Una liberazione che fa discutere

/ 25.05.2020
di Aldo Cazzullo

La liberazione di una giovane donna, tenuta prigioniera da un gruppo terroristico per un anno e mezzo in terra straniera, è sempre una buona notizia. A volte, nei commenti sentiti e letti in Italia in queste settimane a proposito della vicenda di Silvia Romano, si è riaffacciata l’antica mentalità per cui le donne dovrebbero stare a casa, e se incappano in una disavventura «se la sono andata a cercare». Si tratta di una mentalità da respingere con nettezza e da superare.Un conto però è una buona notizia; un’altra una vittoria nazionale da celebrare.

Non è questo il caso. Non mi pare lesa maestà criticare la corsa ad annunciare la liberazione di Silvia Romano via twitter, prima ancora di avvertire la famiglia, e poi la gara ad andare a prenderla in aeroporto, con il presidente del Consiglio che è parso contendere la photo opportunity al ministro degli Esteri con mascherina tricolore. Bene ha fatto invece il ministro della Difesa Lorenzo Guerini, il filoatlantico del governo, a non farsi vedere.Purtroppo, l’Italia non ha sgominato gli assassini di Al Shebaab; li ha finanziati con il denaro pubblico. Ne valeva la pena per salvare una vita; ma in questi casi la discrezione è preferibile all’ostentazione. Quanto alle conversioni, sono sempre un affare del cuore, e quindi privato; è legittimo però chiedersi quanto sia libera la scelta di convertirsi in prigionia alla religione dei carcerieri.

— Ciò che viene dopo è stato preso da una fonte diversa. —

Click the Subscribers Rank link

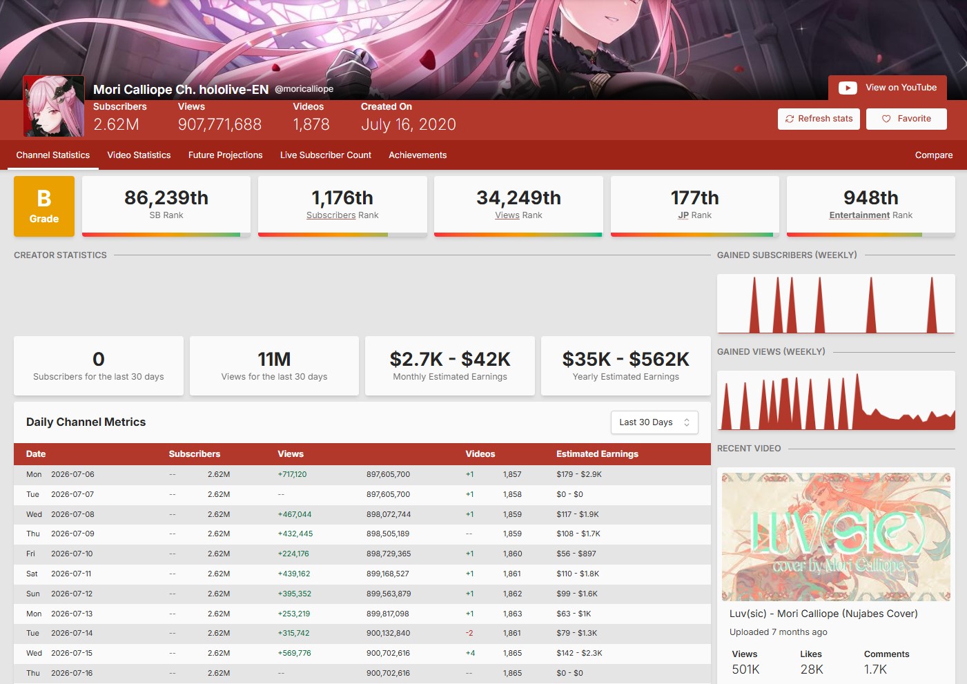tap(342, 215)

Lo slancio umanitario è sempre da apprezzare: non possiamo dire a ogni occasione «aiutiamoli a casa loro», e poi lamentarci di chi tenta di farlo.

Ma è doveroso, anche per il futuro, ragionare bene prima di affidarsi a una ong qualsiasi.Un conto è andare in Africa, ad esempio, con Sant’Egidio: forse l’organizzazione non governativa più radicata nel continente, dove è presente da decenni, dove è in grado di valutare opportunità e pericoli, in Paesi che conosce bene e talora ha contribuito a pacificare. Un altro è affidarsi a una ong semisconosciuta, che all’evidenza non ha saputo difendere Silvia.Nei giorni successivi alla liberazione, in Italia è accaduto anche di peggio. Gli imam si sono contesi la convertita, che ha assunto il nome di Aisha. I soliti odiatori le hanno augurato la morte, lanciando pure bottiglie contro la sua casa.

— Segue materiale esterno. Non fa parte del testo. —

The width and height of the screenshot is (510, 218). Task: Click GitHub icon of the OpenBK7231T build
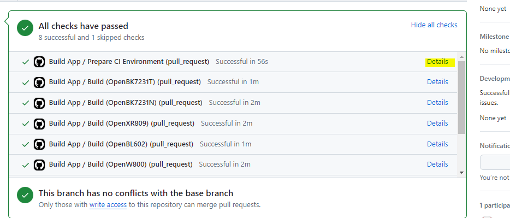39,83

L’atteggiamento della ragazza non ha brillato per accortezza, dalla veste islamica esibita dopo la sua liberazione alle sue prime parole che rivendicavano la conversione; considerato l’enorme lavoro fatto per liberarla – e il sacrificio economico sostenuto dallo Stato in un momento drammatico per molti italiani – sarebbe stata preferibile un’attitudine diversa. Tuttavia una ragazza prigioniera per così tanto tempo va rispettata e lasciata in pace. I suoi odiatori invece vanno rintuzzati e condannati: le parole che hanno usato sono davvero inaccettabili.Non ha fatto gran figura neppure la ong che l’ha mandata in Africa, che non ha saputo spiegare né la mansione affidata a Silvia, né il modo in cui si è tentato – invano – di organizzare la sua protezione.

Qualcuno ha ricordato la legge con cui negli anni 80 e 90 lo Stato è riuscito a sconfiggere l’Anonima sequestri: bloccando i beni dei familiari, impedendo di pagare il riscatto. Una legge dura, quasi crudele, che però ha reso i sequestri non più remunerativi. Forse è necessario un ripensamento: se passa l’idea che l’Italia paga, gli italiani diventano bersagli, un po’ in tutto il mondo. Però si deve essere consapevoli che la linea dura può comportare un prezzo morale ed emotivo ancora più grande. Siamo disposti a pagarlo? E se un domani una famiglia dovesse chiedere conto allo Stato perché ha pagato per altri e non per il proprio caro?